* [AIM OF THE TASK] Copy exactly the lines from the one containing "You are a computer-use" through the last line of the records below, both included, and leave out the pictures.

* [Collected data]
• • •

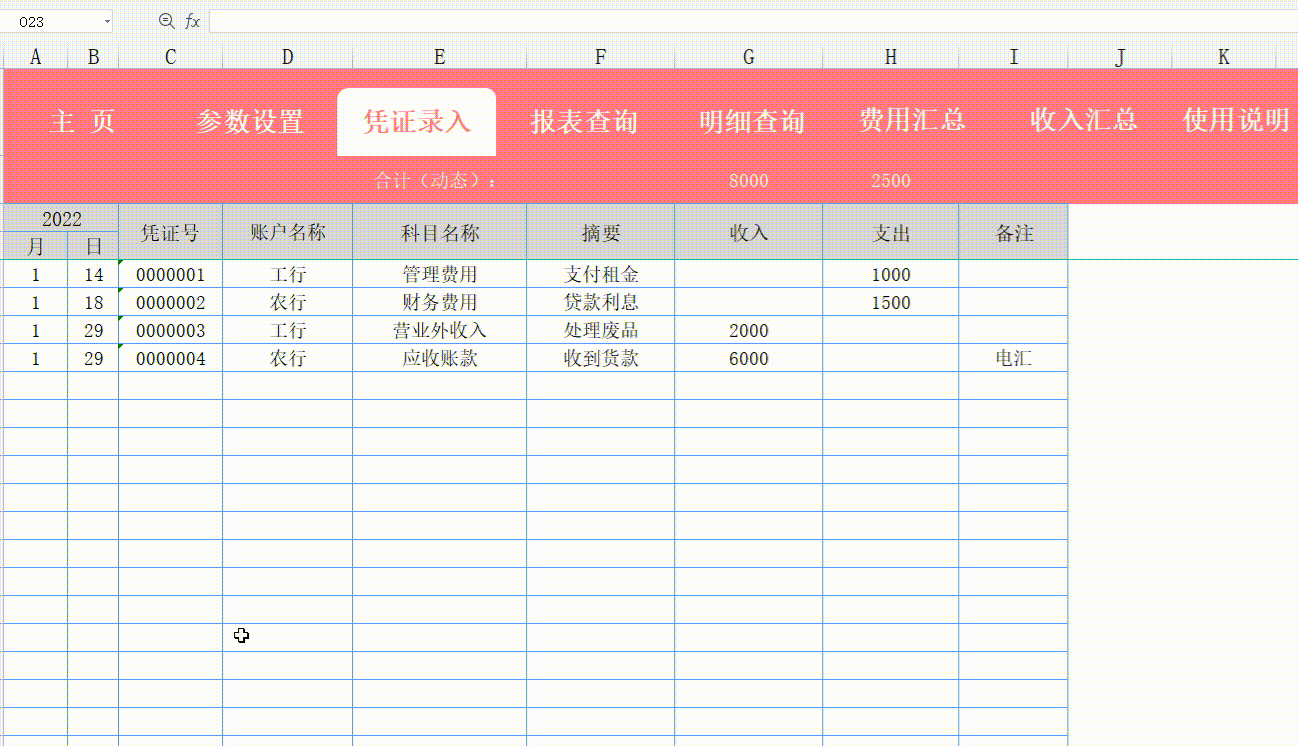Select the 电汇 remark cell

[1013, 358]
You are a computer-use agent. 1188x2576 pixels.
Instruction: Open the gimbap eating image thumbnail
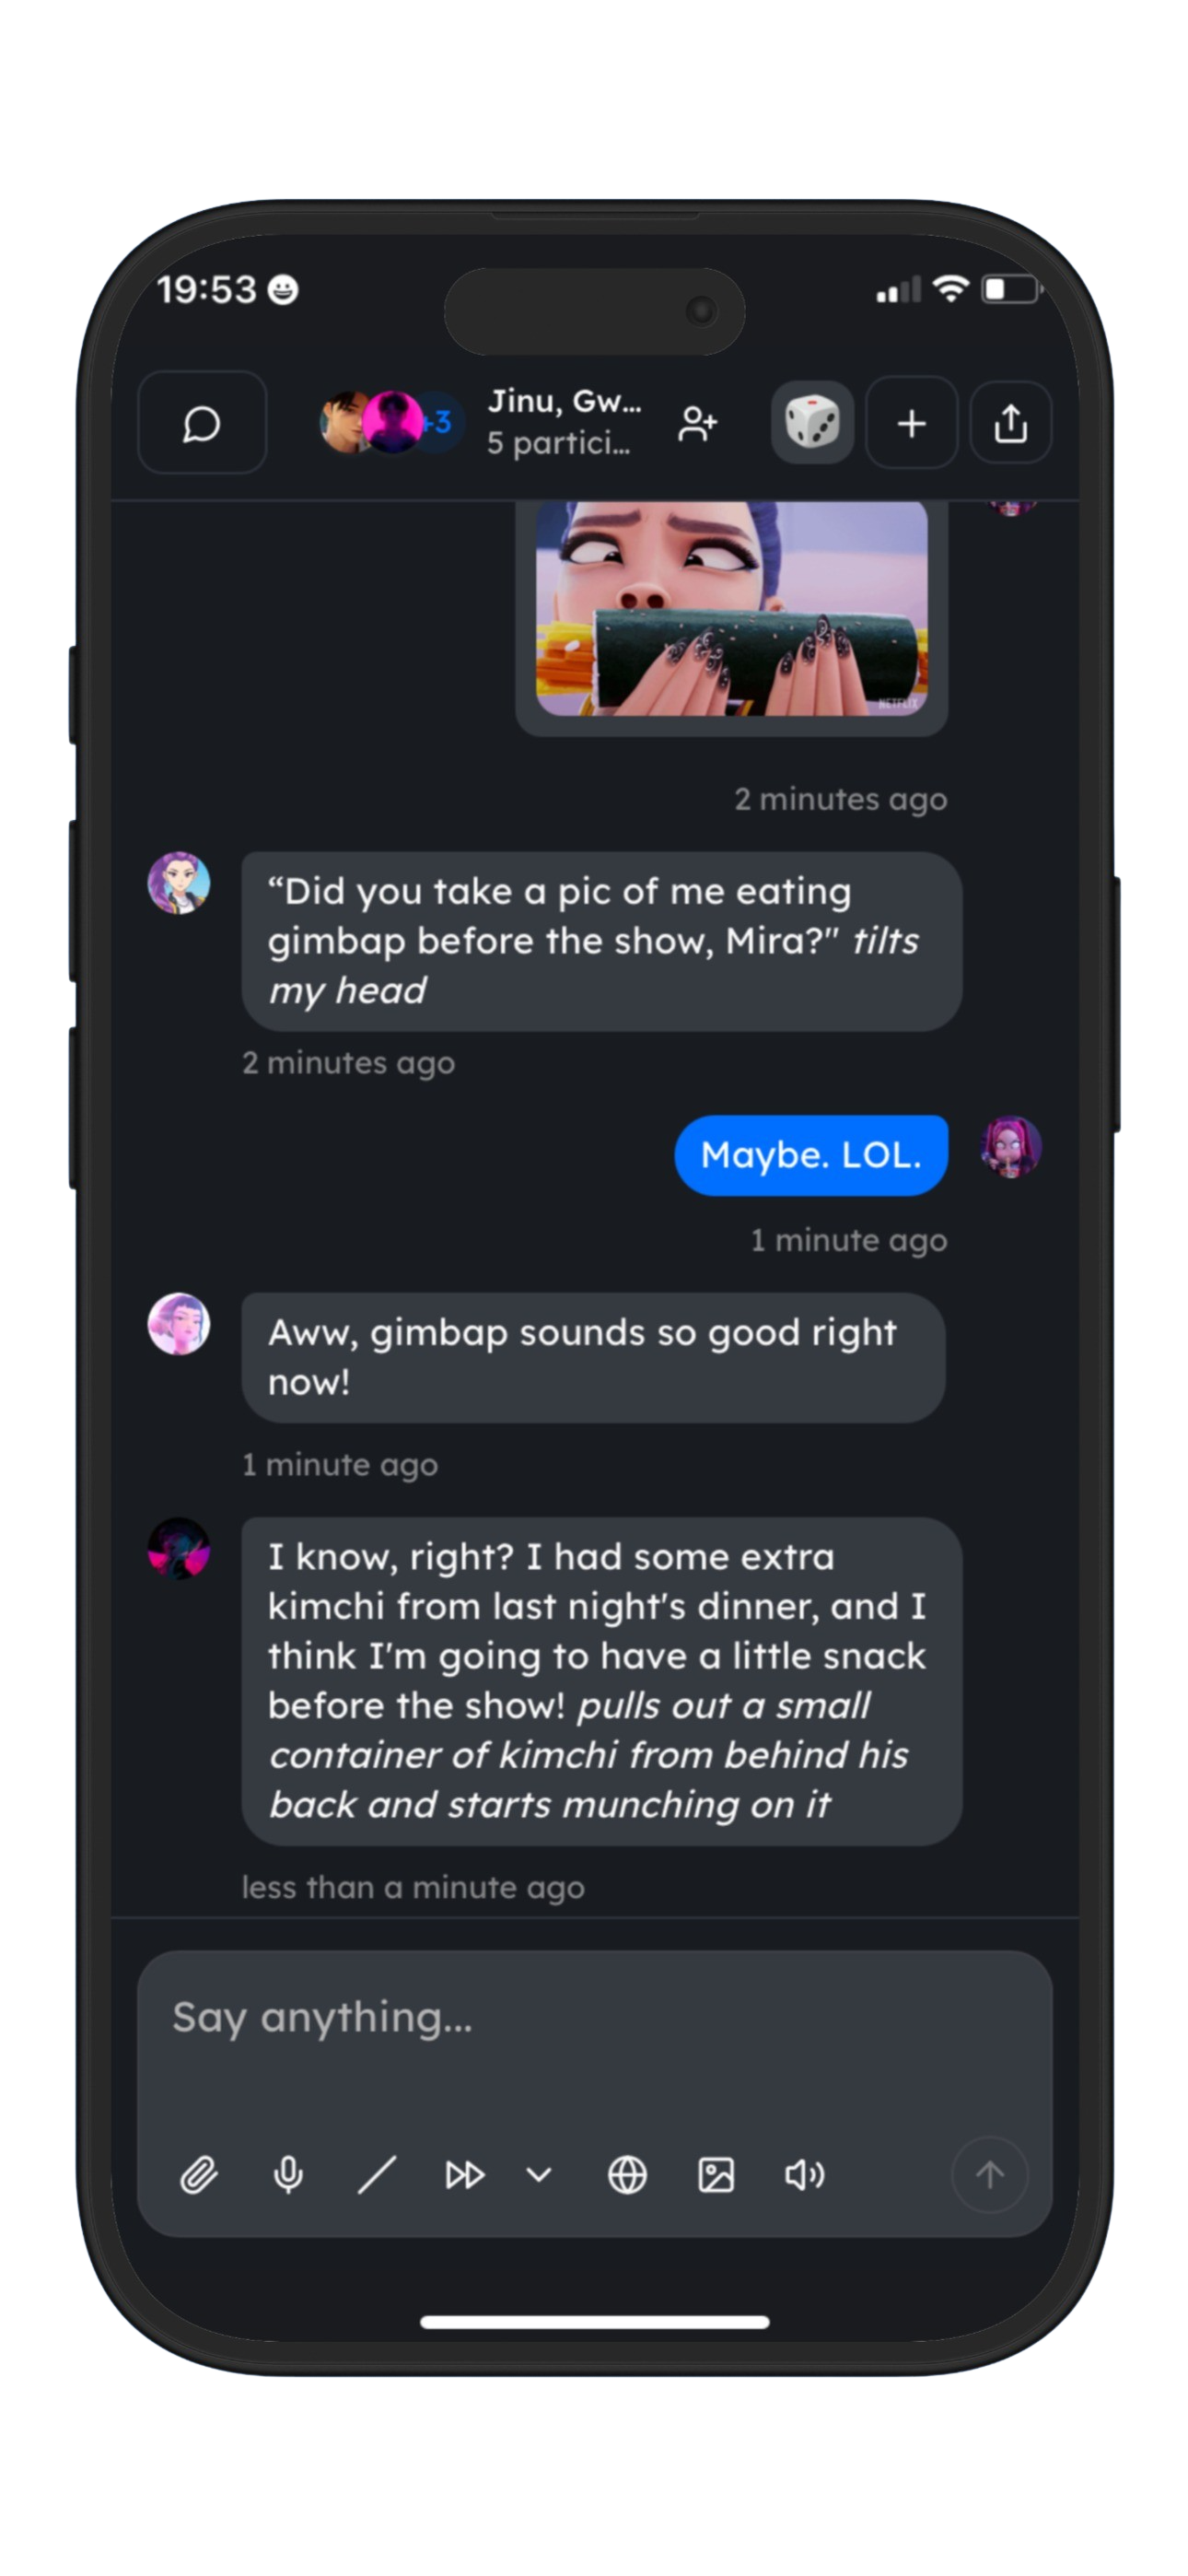coord(731,608)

• • •

* [RESULT OF THE TASK]
You are a computer-use agent. 1188x2576 pixels.
Instruction: Open the gimbap eating image thumbnail
coord(731,608)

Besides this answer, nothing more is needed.